▸ Task to carry out
For each line below that holds the word "computer", make a copy.

▸ Information given
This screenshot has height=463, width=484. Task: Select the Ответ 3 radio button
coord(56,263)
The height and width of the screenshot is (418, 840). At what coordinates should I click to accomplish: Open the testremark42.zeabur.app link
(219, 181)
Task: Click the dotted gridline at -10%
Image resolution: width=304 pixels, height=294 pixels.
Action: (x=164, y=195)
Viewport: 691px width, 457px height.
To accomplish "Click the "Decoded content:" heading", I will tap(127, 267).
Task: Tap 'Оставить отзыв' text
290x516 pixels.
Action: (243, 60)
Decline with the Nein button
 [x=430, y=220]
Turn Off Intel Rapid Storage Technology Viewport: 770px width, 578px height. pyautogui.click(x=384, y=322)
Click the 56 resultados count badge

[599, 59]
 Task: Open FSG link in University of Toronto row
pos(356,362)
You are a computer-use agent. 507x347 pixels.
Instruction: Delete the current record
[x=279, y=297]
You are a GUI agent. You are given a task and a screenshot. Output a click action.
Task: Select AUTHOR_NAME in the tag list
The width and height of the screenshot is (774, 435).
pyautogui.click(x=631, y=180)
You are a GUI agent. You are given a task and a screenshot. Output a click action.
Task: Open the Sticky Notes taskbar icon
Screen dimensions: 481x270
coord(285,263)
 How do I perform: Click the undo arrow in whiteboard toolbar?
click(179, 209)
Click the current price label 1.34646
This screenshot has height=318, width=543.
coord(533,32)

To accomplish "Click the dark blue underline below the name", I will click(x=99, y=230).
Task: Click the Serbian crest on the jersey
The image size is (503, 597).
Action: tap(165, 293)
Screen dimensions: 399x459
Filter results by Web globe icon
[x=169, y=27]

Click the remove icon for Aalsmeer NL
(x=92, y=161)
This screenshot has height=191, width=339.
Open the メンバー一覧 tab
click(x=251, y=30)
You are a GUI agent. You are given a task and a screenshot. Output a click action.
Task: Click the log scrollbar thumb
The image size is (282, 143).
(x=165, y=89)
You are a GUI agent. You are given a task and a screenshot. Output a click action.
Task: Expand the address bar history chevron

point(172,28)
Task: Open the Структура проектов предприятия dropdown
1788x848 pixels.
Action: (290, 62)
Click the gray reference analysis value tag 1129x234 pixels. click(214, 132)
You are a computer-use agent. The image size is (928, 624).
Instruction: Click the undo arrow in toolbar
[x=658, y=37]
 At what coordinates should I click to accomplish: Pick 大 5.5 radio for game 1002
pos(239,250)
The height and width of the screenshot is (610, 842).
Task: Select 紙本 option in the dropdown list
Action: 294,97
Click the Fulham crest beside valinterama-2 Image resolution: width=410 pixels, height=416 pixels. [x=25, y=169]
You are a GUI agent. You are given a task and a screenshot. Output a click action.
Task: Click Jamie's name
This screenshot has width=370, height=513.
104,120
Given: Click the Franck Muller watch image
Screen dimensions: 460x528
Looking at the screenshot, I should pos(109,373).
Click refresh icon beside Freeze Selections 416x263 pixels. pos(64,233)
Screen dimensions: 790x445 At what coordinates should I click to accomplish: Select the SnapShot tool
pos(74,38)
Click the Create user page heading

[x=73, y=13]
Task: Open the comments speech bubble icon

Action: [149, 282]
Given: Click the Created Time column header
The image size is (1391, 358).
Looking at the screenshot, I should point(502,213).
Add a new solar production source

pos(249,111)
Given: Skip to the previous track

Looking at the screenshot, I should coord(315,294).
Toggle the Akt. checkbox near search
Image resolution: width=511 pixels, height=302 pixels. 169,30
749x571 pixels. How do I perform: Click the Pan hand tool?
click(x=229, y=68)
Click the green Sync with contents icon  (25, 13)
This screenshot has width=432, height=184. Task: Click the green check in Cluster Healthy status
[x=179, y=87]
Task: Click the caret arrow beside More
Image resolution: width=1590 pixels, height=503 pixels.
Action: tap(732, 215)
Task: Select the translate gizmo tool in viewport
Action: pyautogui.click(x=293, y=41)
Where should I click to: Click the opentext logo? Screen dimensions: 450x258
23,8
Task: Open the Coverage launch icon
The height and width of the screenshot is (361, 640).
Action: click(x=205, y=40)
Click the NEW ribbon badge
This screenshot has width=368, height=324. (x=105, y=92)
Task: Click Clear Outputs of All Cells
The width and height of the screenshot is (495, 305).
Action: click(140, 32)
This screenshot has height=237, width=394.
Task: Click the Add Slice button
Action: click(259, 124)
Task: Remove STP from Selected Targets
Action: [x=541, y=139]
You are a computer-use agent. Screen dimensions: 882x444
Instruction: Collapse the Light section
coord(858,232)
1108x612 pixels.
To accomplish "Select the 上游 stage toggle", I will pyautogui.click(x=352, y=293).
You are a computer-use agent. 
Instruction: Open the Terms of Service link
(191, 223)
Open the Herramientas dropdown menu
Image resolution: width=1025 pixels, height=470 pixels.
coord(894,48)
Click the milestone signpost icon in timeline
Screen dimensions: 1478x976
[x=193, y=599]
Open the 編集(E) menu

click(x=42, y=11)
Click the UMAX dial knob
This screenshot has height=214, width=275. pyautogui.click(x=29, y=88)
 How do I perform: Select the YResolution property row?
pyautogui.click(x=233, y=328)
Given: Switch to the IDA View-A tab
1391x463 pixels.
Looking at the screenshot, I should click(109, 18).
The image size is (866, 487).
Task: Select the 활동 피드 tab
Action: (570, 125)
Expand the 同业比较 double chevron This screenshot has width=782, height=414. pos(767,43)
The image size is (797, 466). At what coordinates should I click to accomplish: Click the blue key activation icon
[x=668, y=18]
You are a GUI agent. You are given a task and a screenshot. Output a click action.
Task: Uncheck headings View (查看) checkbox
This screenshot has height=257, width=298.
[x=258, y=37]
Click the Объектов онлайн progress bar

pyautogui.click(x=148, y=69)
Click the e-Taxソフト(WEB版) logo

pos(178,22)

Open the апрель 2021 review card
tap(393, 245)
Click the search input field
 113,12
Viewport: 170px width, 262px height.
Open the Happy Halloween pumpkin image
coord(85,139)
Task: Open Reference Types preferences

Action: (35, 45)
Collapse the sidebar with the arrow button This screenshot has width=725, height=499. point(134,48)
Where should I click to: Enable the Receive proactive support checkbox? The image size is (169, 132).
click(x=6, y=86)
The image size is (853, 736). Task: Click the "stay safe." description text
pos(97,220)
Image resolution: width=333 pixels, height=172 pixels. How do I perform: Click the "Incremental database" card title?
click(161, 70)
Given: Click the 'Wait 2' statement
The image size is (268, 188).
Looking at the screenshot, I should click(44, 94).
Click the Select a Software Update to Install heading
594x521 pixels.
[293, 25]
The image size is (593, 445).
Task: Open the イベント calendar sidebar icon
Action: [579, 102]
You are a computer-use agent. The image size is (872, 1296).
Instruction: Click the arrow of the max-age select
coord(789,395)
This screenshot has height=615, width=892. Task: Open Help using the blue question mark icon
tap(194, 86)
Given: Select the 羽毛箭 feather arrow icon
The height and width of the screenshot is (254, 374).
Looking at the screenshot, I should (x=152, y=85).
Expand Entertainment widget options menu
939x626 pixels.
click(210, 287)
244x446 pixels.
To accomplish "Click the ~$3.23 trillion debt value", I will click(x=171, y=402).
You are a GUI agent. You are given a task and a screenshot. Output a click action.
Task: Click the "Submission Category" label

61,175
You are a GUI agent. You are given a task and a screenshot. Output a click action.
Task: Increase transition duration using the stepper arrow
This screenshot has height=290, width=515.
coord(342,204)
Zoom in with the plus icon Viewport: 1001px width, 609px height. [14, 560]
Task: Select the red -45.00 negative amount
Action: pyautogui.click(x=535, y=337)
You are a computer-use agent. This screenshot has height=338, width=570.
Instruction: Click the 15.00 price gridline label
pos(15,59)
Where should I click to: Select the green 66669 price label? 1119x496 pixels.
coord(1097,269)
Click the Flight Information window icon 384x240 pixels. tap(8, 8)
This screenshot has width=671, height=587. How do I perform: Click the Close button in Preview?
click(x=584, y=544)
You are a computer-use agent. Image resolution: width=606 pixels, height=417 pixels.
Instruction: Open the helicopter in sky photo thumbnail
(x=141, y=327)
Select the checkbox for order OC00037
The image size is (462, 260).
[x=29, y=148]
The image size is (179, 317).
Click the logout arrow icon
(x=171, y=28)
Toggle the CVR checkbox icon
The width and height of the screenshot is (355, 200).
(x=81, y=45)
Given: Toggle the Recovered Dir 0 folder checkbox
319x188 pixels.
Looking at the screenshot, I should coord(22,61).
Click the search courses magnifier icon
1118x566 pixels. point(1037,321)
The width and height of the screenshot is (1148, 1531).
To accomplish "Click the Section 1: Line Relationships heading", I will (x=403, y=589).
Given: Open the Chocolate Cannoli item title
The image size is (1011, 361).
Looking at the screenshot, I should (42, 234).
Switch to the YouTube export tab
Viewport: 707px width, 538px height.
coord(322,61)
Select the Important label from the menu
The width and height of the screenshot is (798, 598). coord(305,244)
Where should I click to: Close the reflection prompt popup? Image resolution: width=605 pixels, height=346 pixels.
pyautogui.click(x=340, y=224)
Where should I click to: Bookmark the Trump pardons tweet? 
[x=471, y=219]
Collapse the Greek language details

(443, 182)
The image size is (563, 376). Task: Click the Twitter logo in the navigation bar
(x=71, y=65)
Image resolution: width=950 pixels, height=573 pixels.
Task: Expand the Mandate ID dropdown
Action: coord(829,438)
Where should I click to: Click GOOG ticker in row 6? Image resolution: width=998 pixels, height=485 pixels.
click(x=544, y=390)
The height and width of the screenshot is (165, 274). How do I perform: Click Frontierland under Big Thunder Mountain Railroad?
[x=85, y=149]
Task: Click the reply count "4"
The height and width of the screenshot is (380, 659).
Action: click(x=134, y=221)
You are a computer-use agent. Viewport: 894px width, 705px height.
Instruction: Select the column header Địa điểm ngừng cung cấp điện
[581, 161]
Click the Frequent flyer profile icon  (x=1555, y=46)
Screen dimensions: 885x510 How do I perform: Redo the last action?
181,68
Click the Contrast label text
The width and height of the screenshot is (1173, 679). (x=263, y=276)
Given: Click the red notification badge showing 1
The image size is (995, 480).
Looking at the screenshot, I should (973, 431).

▸ Exercise response
You are a computer-use agent. 507x347 pixels.
You are a computer-use agent. The image size is (928, 624).
You are a computer-use agent. Screen dimensions: 882x444
You are a computer-use agent. 
You are a computer-use agent. The image size is (872, 1296).
You are a computer-use agent. This screenshot has height=338, width=570.
You are a computer-use agent. Image resolution: width=606 pixels, height=417 pixels.
You are a computer-use agent. Viewport: 894px width, 705px height.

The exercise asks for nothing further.